*Task goal*
Rewrite the part of the records that runs from the start through the line containing "Tap the M12", keeping every line in full. Multiply only the answer coordinates by 1.9 and round them to whole numbers, with halves rounded up.

─── Extracted records

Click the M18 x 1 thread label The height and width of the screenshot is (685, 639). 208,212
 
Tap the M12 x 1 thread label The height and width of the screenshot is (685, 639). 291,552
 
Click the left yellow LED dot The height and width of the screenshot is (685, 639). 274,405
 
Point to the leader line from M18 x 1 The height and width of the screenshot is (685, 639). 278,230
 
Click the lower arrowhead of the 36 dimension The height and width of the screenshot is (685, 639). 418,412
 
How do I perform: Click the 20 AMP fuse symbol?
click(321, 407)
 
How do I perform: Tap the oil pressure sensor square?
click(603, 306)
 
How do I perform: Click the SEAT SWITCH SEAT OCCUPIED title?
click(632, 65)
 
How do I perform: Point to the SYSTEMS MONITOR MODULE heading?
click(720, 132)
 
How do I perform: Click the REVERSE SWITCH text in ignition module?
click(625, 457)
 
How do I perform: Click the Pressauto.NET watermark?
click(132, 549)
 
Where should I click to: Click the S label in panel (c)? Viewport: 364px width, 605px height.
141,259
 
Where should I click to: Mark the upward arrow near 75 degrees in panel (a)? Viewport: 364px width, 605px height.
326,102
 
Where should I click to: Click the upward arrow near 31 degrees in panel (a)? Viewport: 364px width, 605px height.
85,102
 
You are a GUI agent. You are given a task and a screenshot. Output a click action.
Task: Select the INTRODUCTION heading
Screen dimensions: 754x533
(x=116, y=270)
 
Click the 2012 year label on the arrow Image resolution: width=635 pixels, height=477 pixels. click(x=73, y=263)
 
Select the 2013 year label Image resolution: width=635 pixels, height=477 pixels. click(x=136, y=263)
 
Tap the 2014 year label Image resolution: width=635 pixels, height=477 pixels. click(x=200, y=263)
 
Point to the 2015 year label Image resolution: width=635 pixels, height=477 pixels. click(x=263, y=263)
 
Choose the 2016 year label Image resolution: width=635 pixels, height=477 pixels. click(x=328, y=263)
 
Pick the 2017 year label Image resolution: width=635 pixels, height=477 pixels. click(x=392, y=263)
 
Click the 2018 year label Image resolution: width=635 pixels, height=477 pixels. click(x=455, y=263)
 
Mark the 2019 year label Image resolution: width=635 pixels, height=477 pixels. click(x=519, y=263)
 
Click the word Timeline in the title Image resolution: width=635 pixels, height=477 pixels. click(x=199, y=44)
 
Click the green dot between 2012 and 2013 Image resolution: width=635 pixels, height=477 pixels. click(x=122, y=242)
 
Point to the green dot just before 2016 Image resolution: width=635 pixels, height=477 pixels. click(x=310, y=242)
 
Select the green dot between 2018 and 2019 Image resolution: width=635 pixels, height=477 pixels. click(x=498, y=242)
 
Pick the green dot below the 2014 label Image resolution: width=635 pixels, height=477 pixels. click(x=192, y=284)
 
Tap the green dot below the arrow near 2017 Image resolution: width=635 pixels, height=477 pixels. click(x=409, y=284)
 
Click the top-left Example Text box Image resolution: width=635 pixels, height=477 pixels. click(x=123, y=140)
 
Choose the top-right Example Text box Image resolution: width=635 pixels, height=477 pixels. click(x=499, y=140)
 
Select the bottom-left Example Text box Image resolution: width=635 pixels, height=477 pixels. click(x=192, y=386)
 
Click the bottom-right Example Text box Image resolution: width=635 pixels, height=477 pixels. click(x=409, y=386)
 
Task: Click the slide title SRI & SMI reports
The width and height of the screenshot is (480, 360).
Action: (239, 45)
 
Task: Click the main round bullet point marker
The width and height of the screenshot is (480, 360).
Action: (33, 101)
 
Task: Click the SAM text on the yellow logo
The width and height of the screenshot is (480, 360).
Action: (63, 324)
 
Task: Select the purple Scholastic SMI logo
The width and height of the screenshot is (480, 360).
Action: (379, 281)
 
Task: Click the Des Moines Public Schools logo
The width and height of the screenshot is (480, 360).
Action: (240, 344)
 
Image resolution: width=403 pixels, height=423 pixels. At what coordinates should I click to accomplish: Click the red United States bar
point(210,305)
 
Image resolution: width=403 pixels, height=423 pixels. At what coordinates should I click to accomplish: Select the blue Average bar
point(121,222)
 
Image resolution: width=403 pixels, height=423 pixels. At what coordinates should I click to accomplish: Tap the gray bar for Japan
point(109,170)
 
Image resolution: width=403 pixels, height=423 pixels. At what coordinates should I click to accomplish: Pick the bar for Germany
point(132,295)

──────

*Complete output*
Click the M18 x 1 thread label The height and width of the screenshot is (685, 639). 395,403
 
Tap the M12 x 1 thread label The height and width of the screenshot is (685, 639). 553,1049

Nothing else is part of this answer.